## Exercise brief
Provide nothing except how many lines of the data contain the word "This".

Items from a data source
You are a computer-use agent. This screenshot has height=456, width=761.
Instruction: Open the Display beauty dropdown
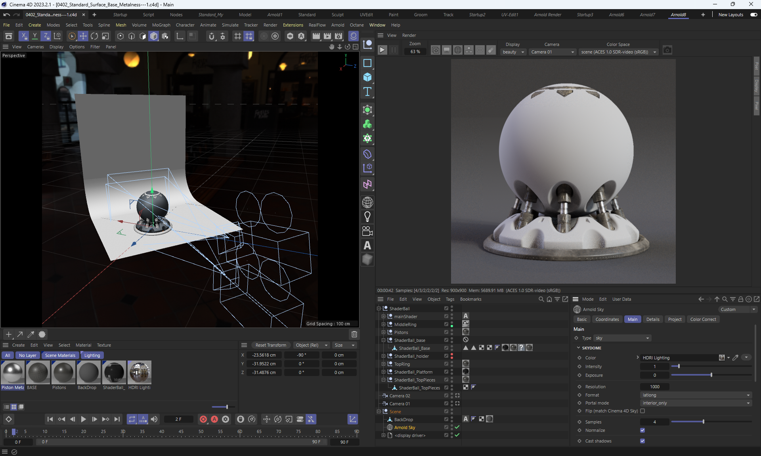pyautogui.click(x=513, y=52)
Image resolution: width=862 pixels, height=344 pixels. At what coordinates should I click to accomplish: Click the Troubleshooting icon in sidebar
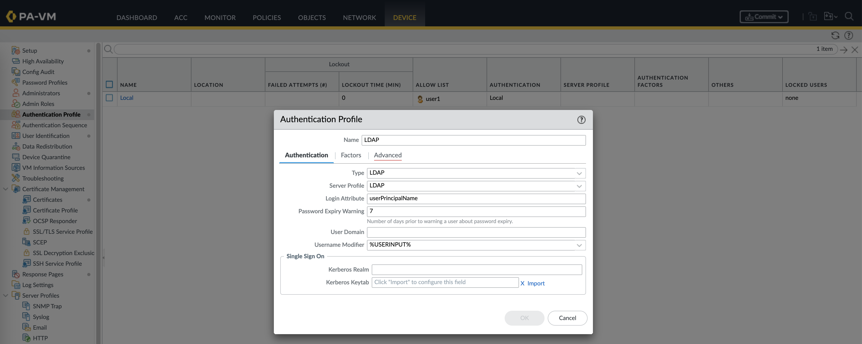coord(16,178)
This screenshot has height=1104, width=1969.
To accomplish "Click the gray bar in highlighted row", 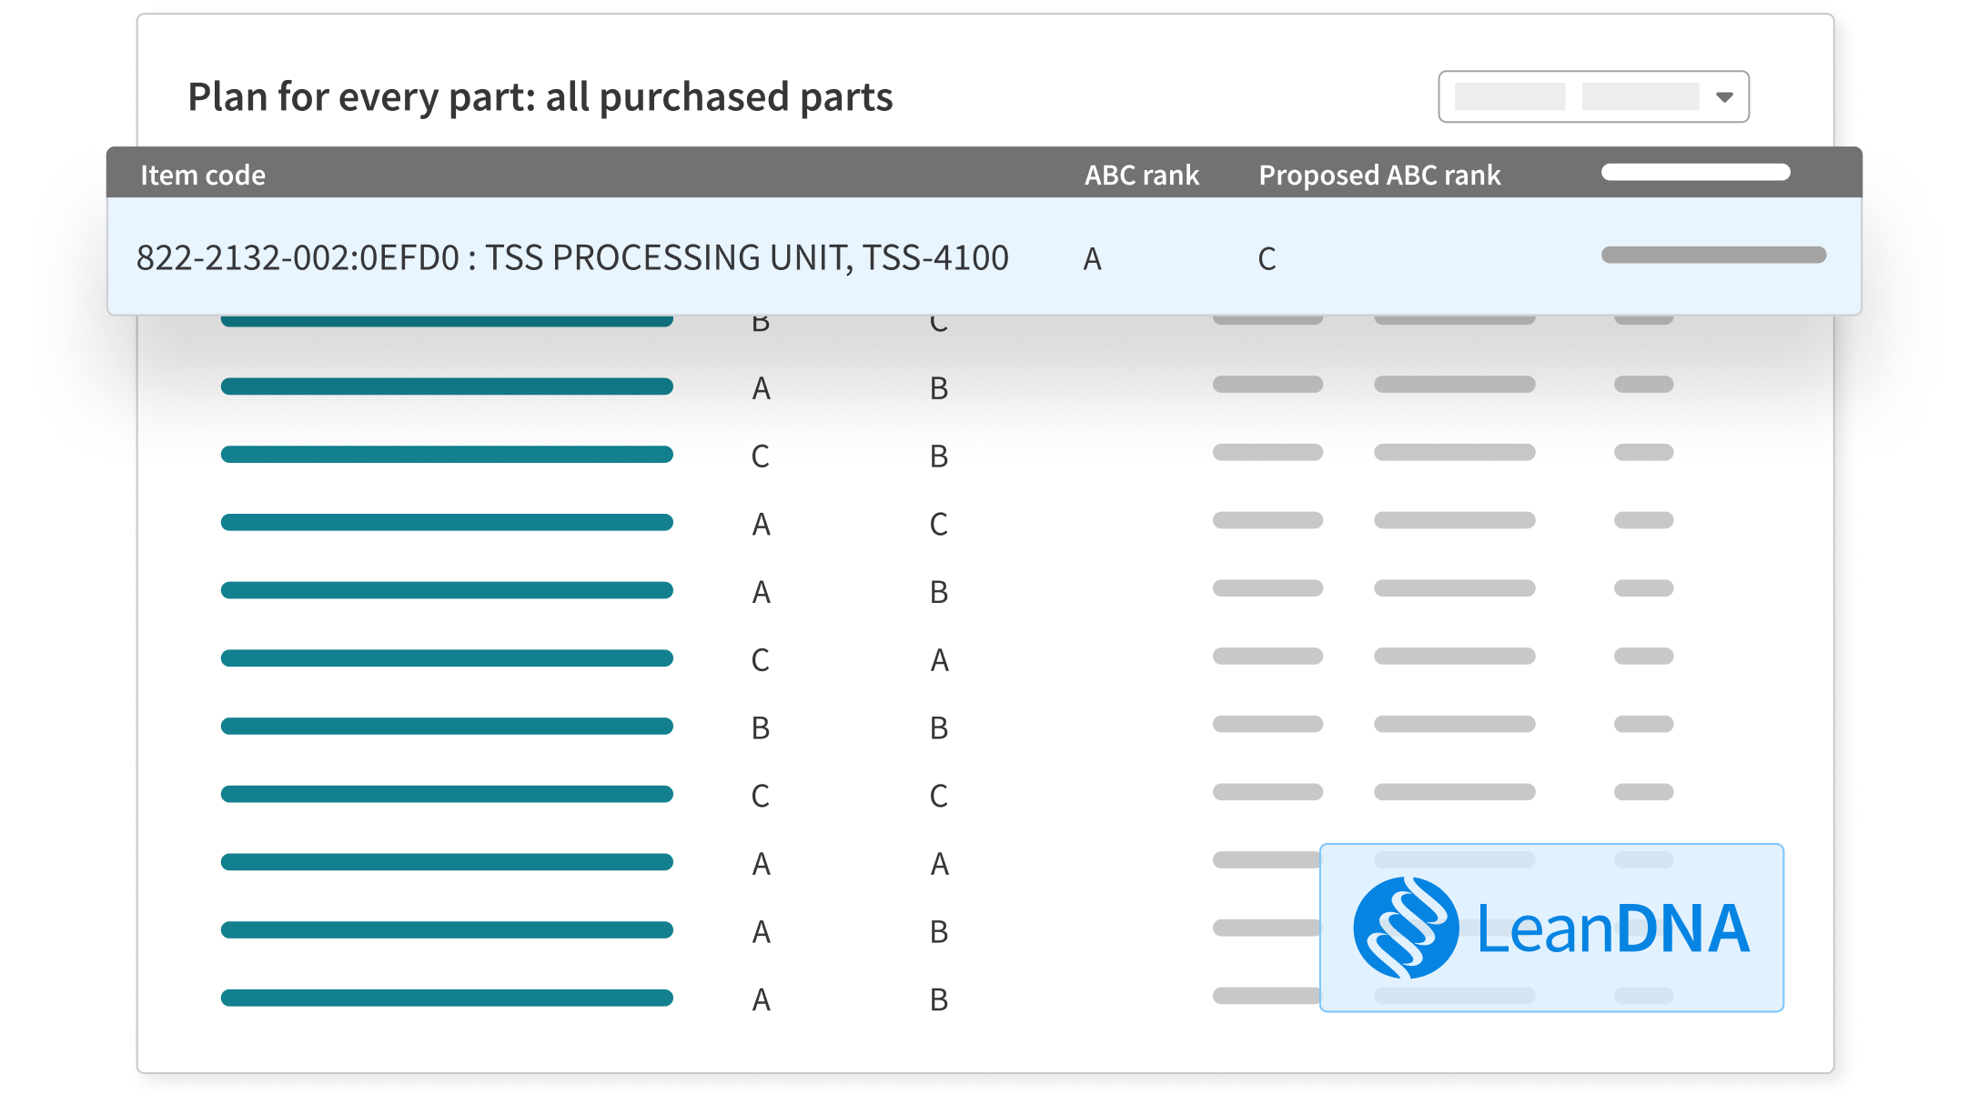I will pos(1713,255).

--

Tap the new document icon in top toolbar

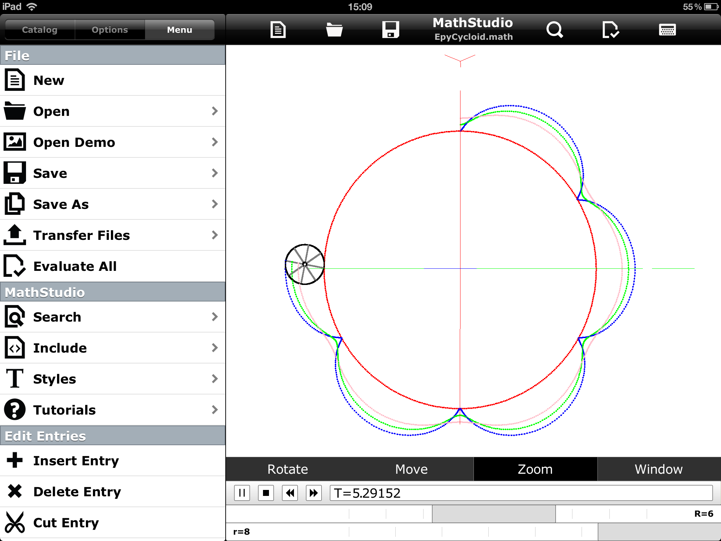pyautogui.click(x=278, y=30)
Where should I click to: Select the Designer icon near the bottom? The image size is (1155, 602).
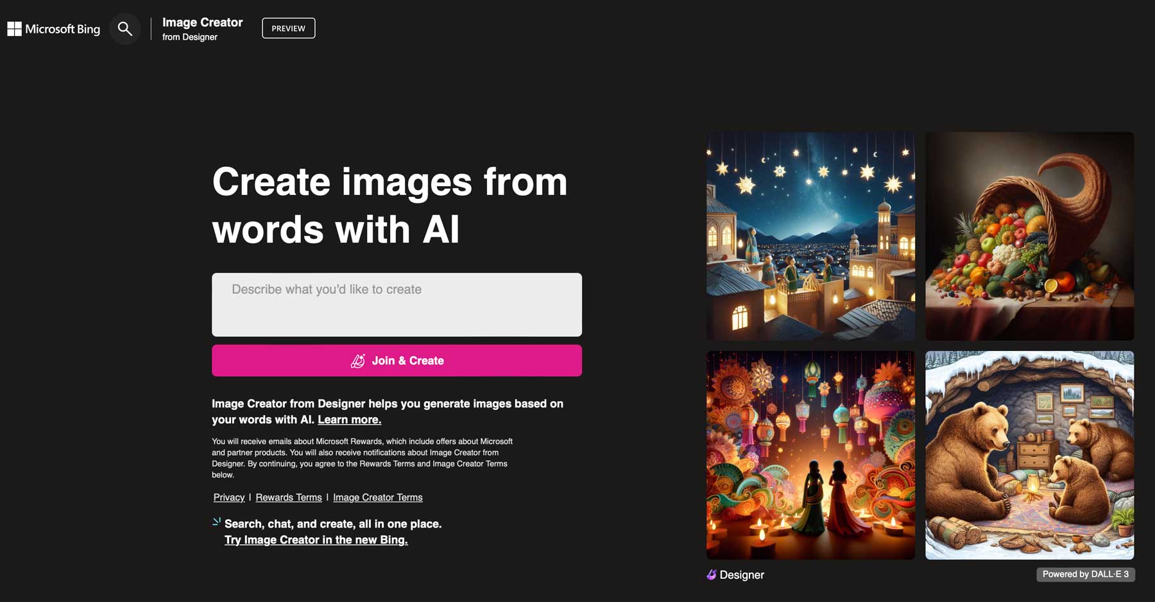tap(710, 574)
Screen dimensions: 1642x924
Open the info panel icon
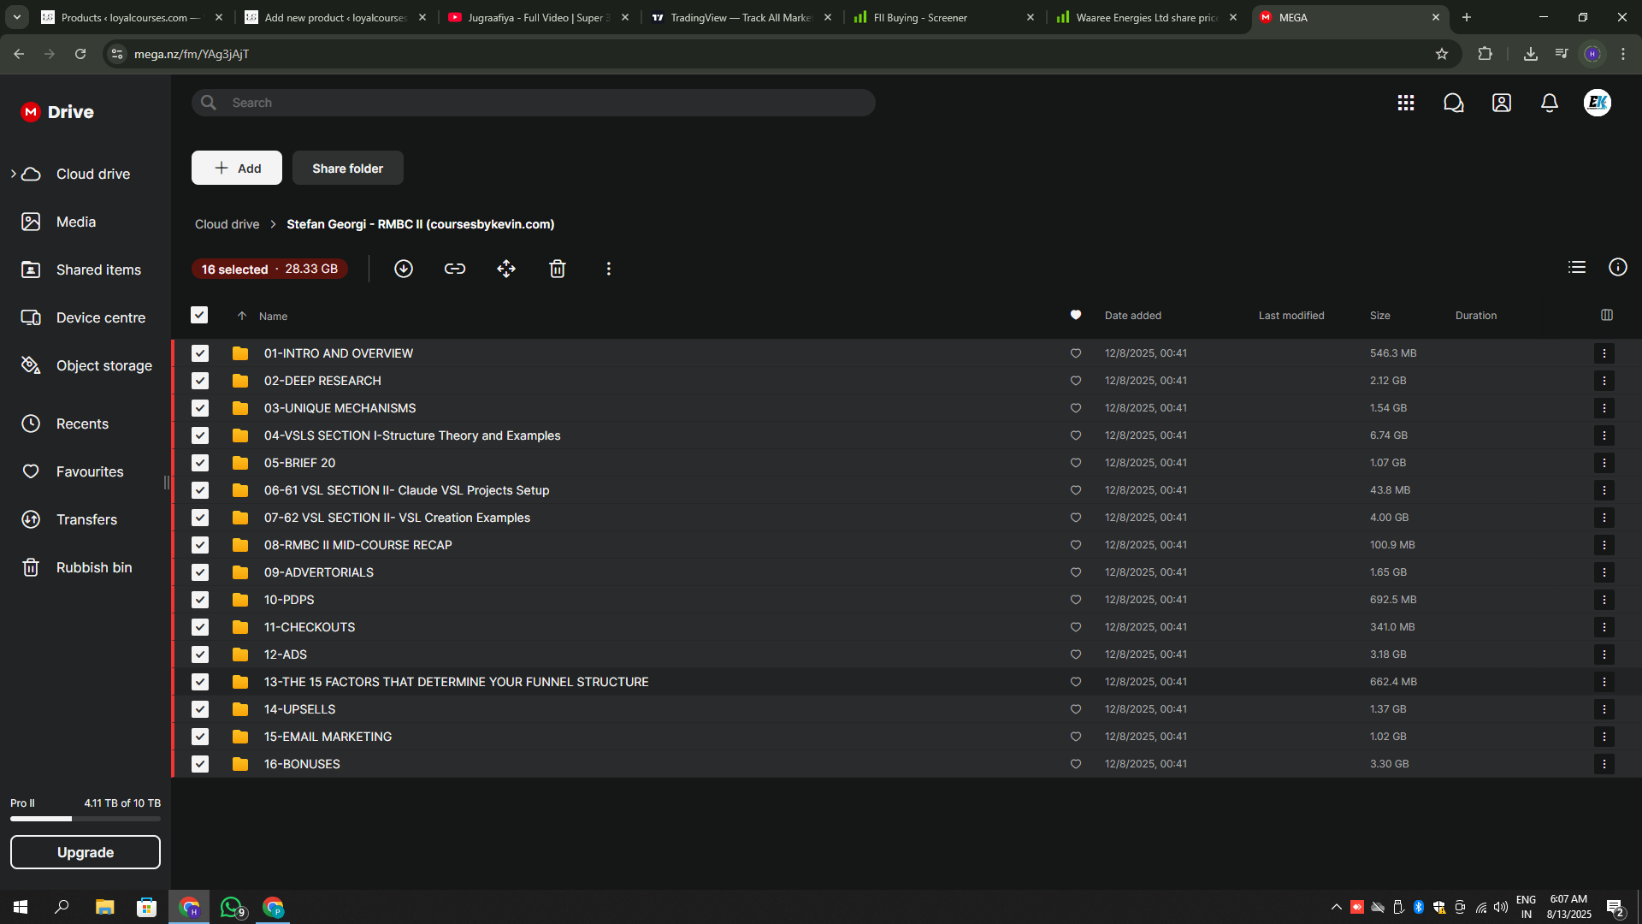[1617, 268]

## Solved problem
2